(ACTIVITY): Could you copy every line of the data that contains "arrow"?

(STORED DATA):
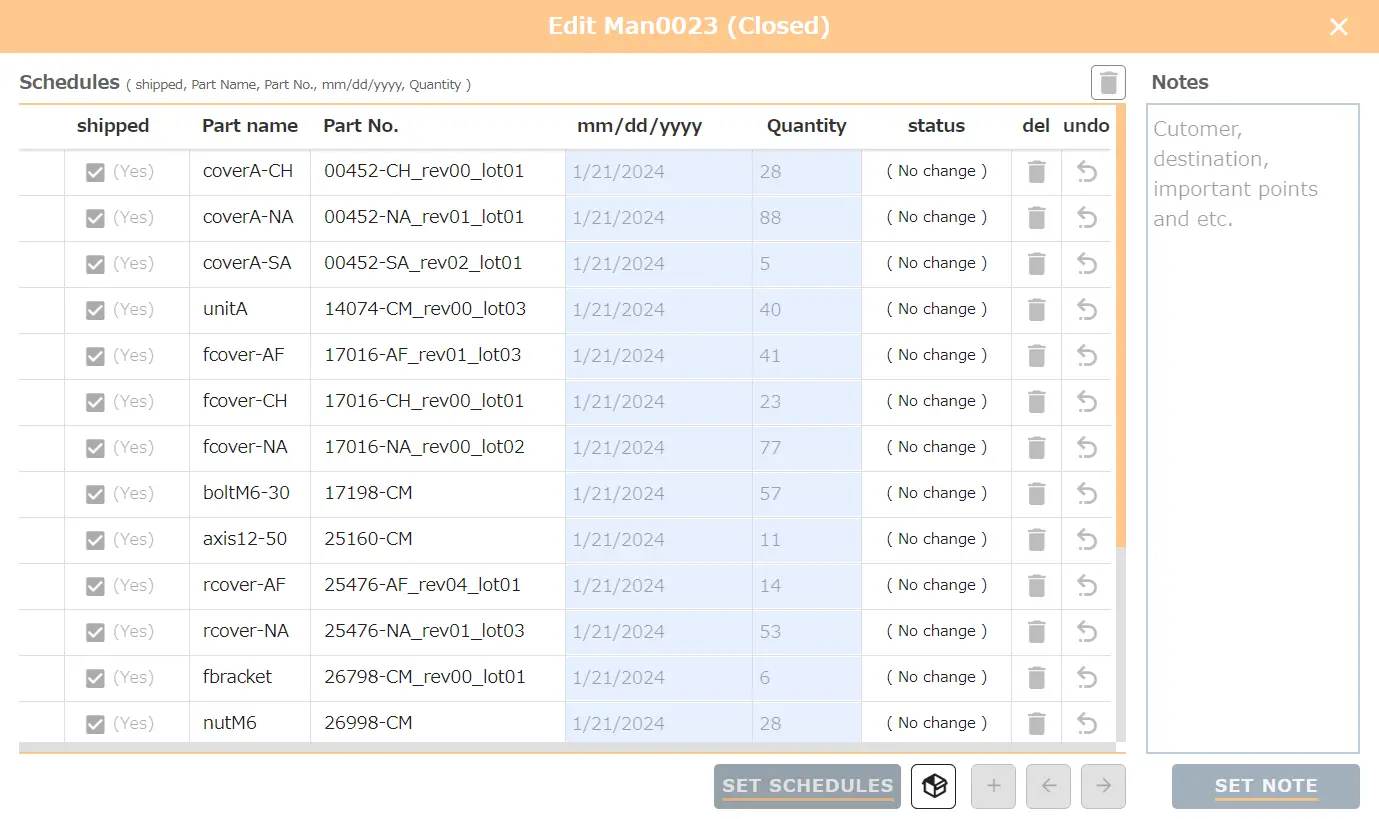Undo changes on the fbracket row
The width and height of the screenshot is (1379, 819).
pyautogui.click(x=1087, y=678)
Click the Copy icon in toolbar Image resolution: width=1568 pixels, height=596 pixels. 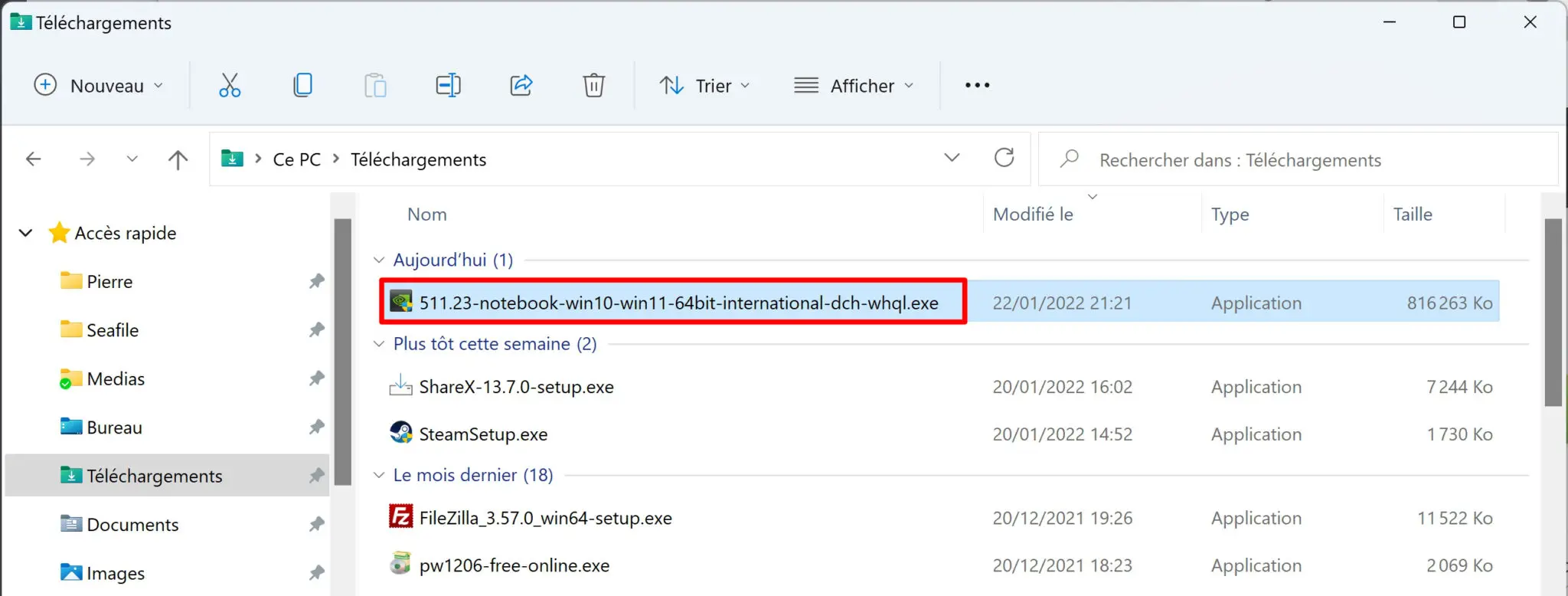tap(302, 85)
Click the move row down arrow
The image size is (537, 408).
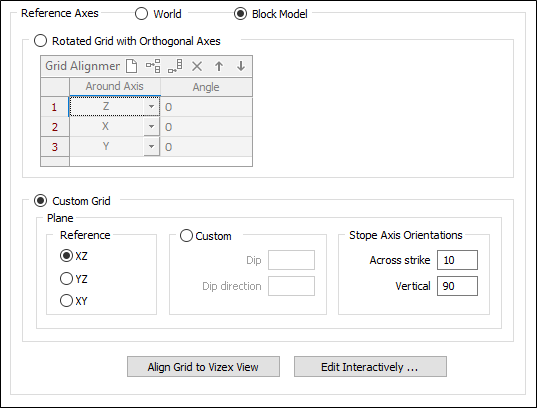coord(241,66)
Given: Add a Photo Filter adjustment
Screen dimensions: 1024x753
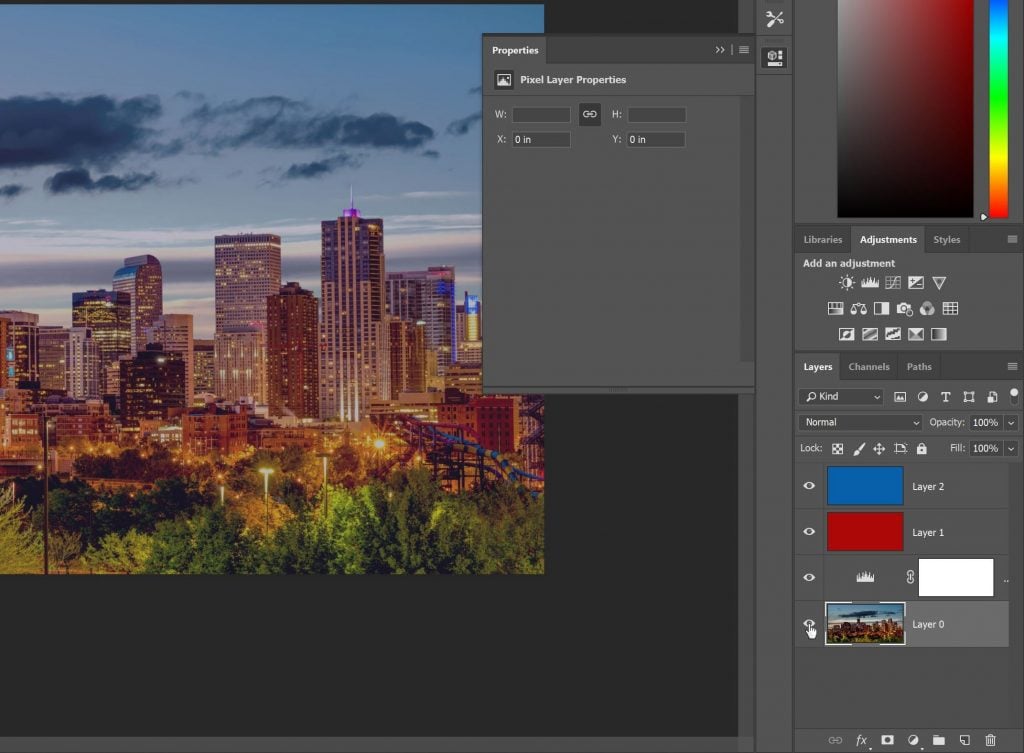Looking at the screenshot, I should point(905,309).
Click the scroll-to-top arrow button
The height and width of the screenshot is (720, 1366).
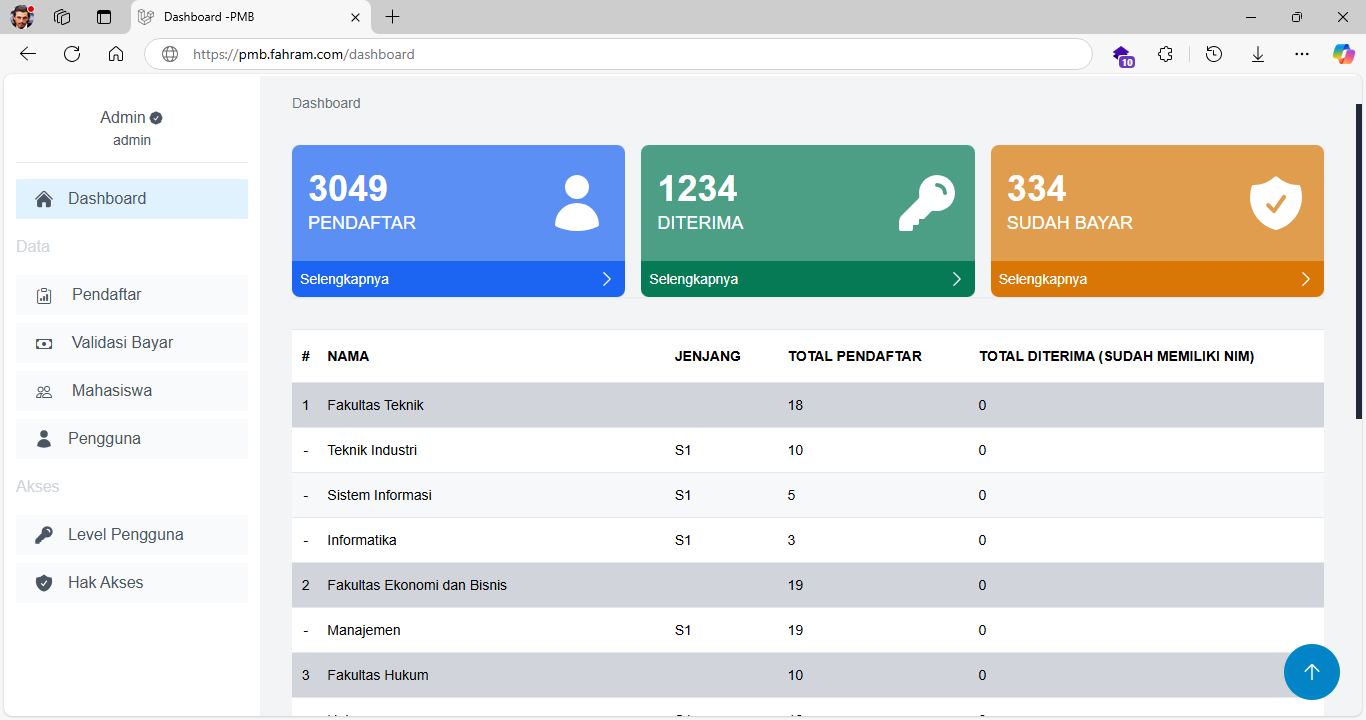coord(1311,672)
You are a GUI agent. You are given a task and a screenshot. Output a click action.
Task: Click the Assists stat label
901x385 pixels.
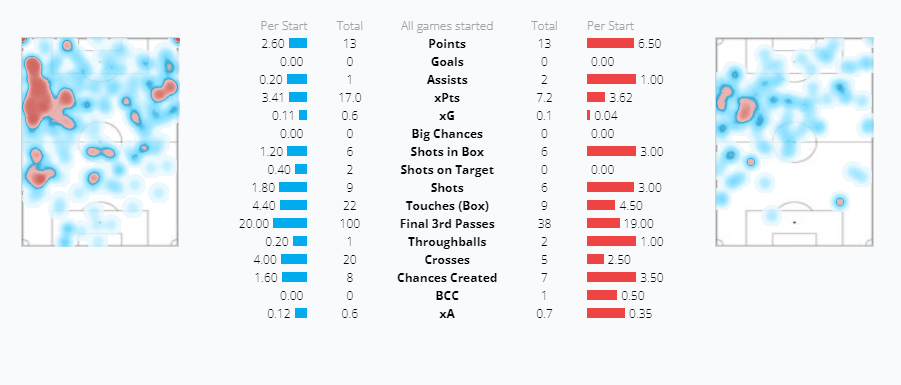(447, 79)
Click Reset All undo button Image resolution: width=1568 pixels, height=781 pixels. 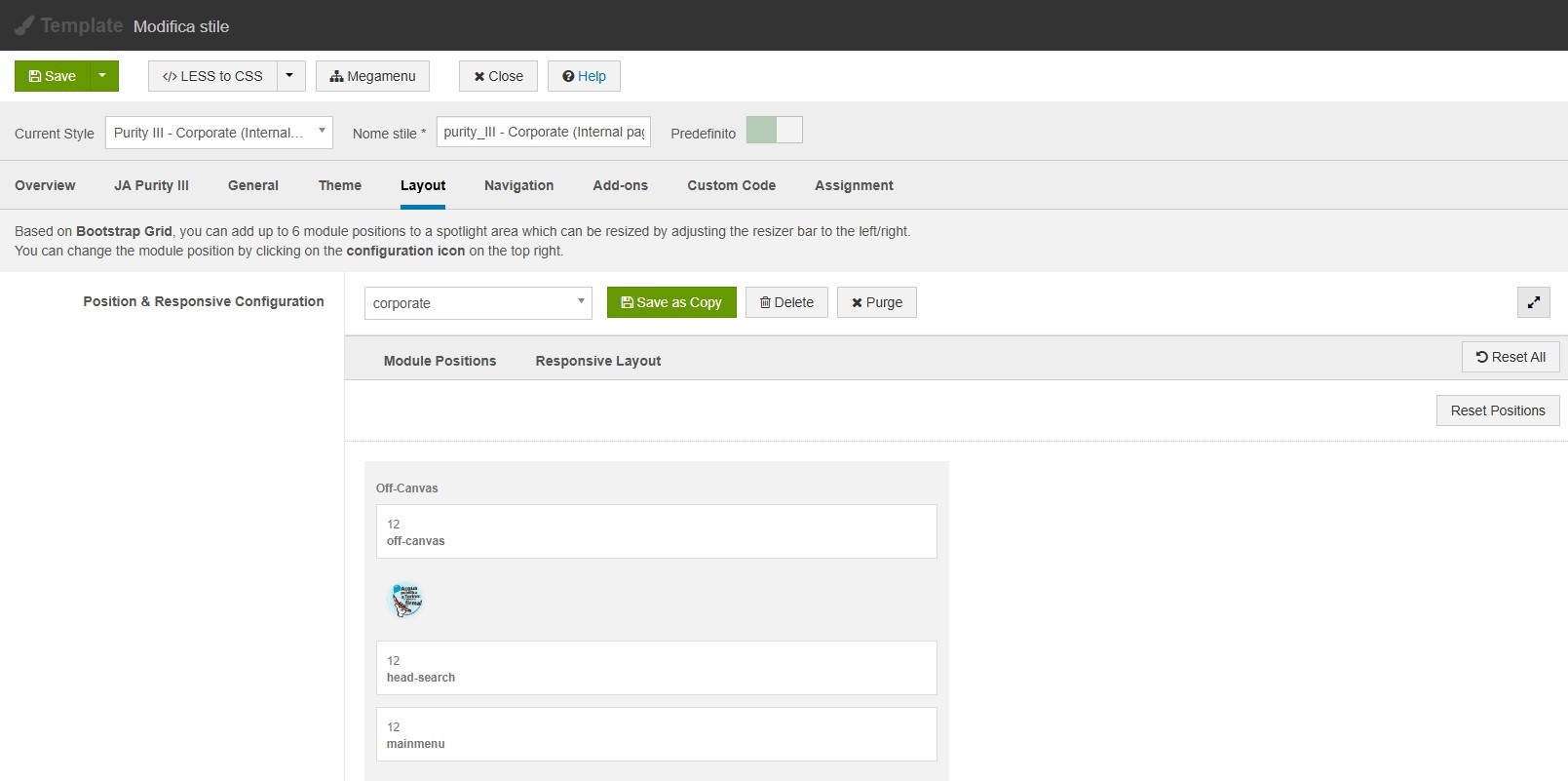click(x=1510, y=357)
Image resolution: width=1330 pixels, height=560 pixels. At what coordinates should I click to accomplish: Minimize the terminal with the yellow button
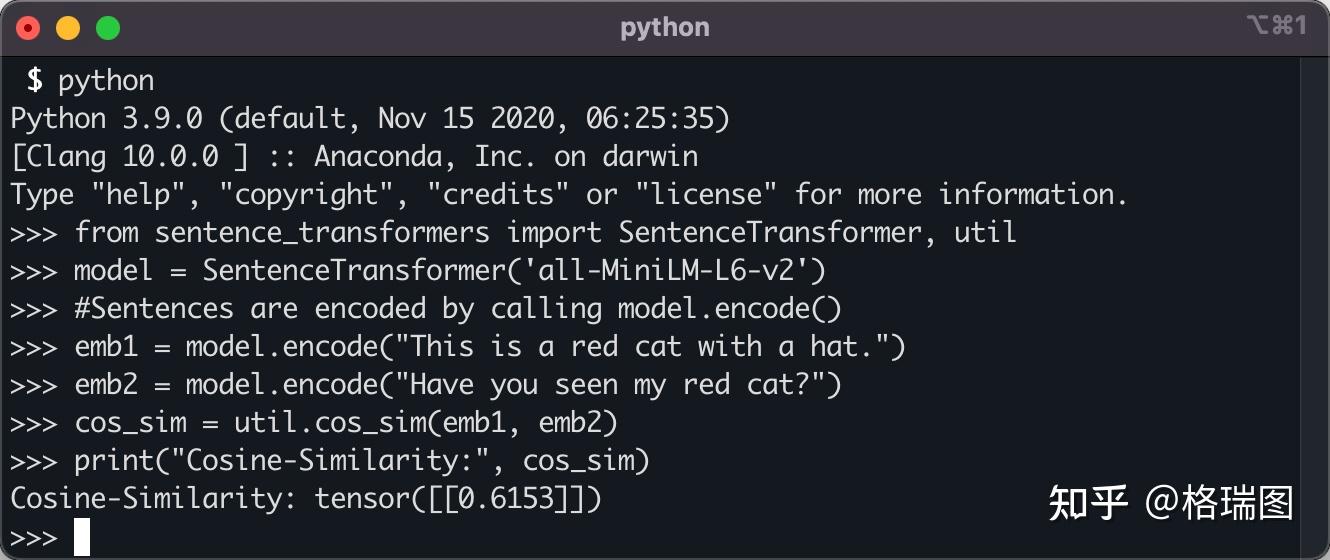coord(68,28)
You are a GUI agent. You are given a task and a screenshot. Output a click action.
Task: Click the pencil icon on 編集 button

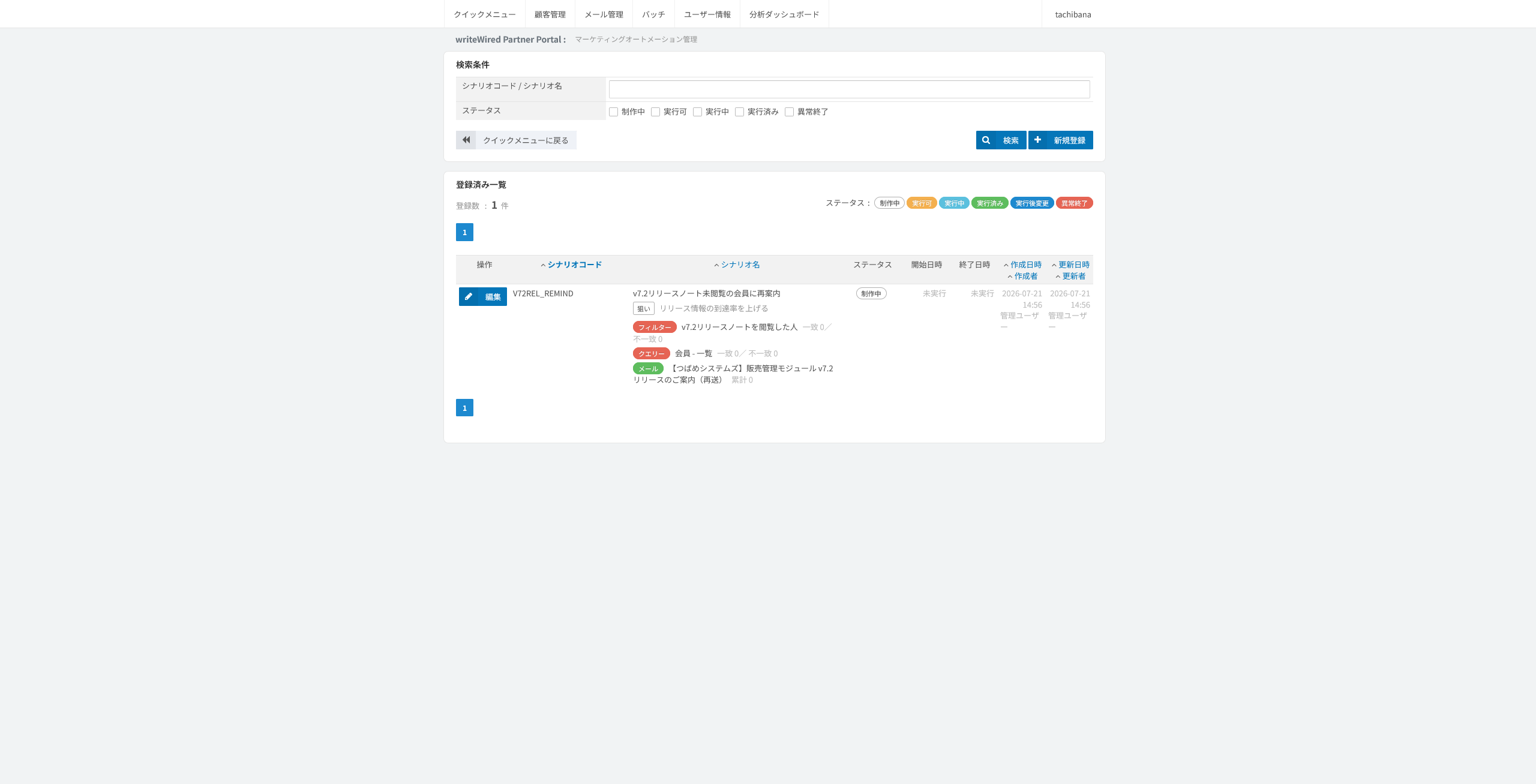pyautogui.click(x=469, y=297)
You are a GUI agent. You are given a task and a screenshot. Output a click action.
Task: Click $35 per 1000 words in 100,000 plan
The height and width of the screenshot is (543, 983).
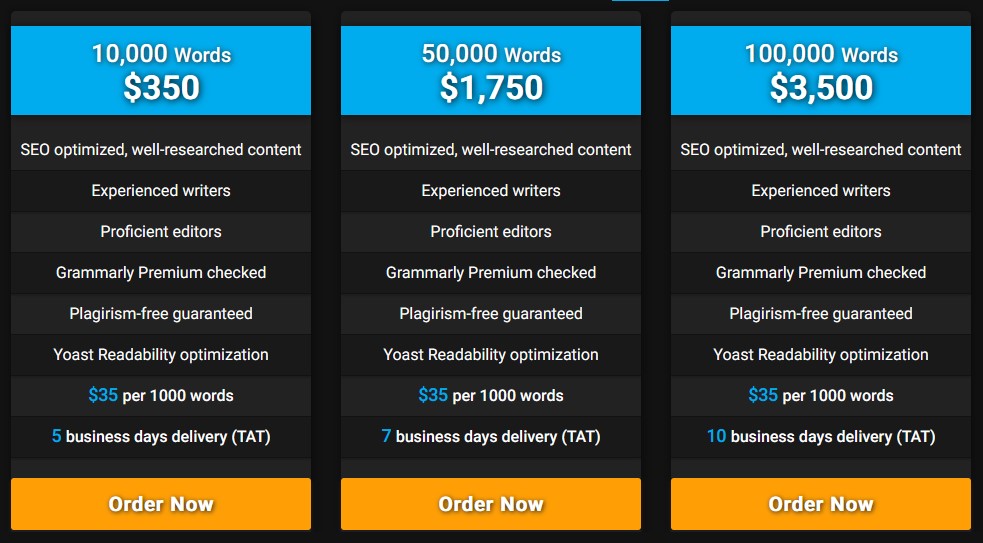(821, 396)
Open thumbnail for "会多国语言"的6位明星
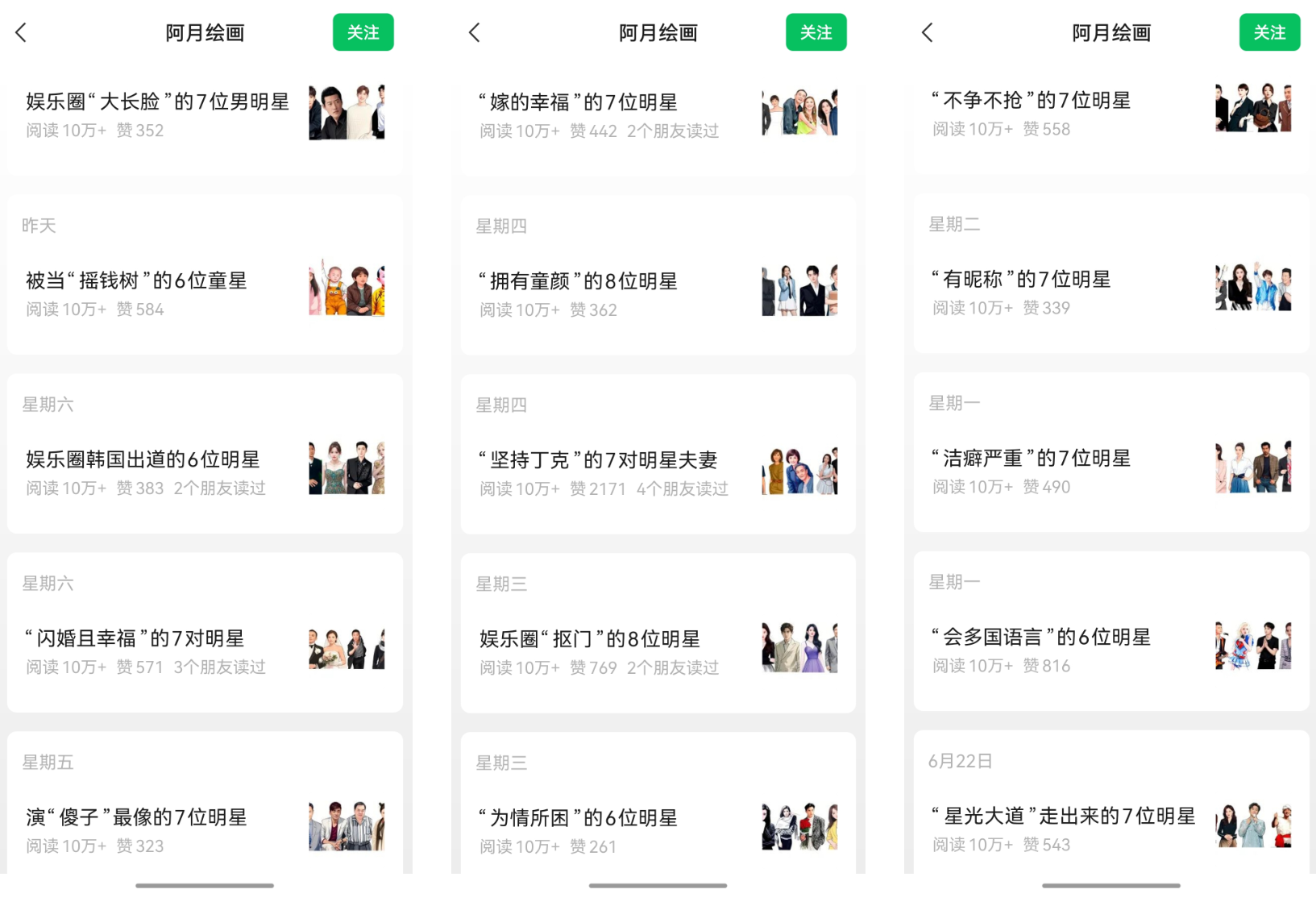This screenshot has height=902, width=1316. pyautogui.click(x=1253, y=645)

(EXERCISE RESPONSE):
Click the move row down arrow
Click the scroll-to-top arrow button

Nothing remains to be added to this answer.